══ Material proporcionado ══

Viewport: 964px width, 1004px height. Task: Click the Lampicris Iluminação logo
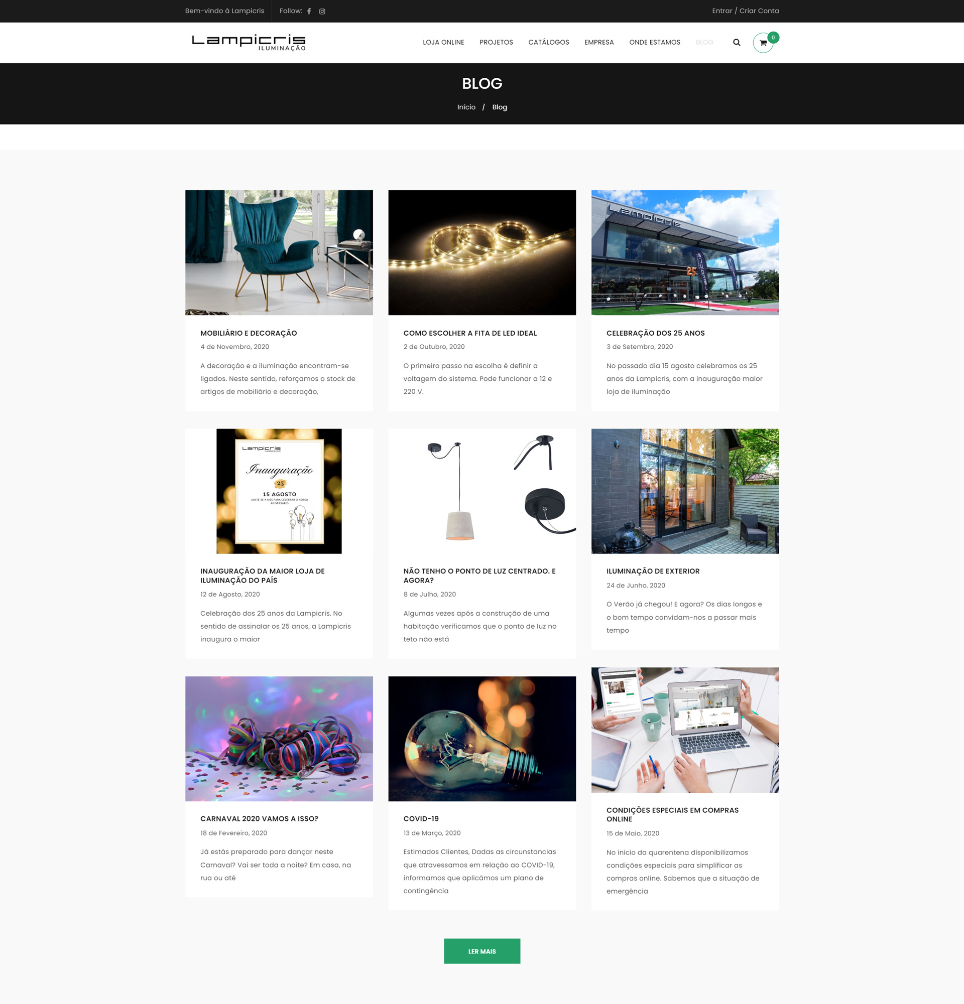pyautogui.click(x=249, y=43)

═══
══ Material proporcionado ══

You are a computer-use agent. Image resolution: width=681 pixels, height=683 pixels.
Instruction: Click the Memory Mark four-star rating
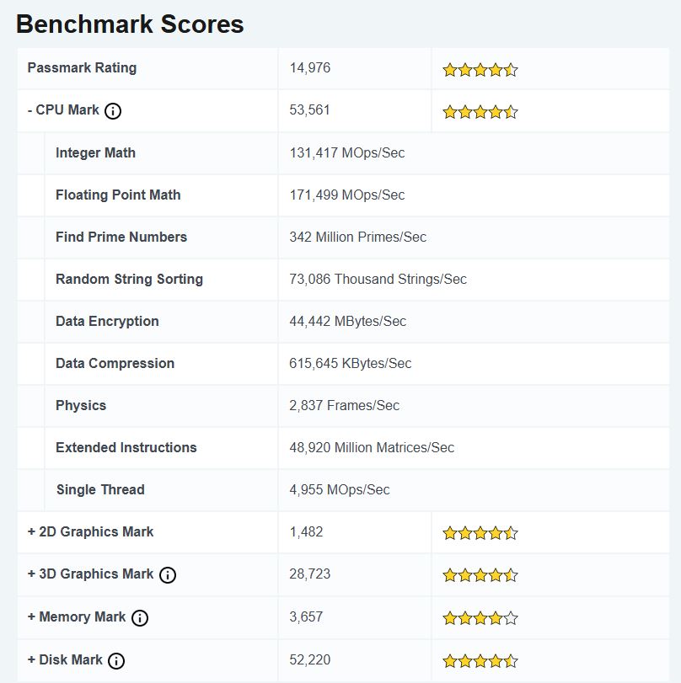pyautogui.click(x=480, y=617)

═══
══ Material proporcionado ══

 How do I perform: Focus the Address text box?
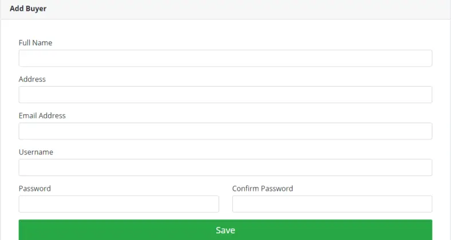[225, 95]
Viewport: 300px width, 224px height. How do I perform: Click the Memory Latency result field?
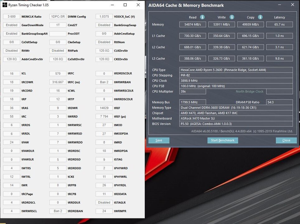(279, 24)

═══

- _Enunciado de la tarea_
Busca en las filas de arriba cada línea que contenga la palabra "height" y cópiala.

- _Solución del problema_
Viewport: 964px width, 1004px height. Task: Click the Lampicris Iluminação logo
You are a computer-use agent. Image resolution: width=681 pixels, height=683 pixels.
Viewport: 300px width, 224px height. How do I perform: Click the Memory Latency result field?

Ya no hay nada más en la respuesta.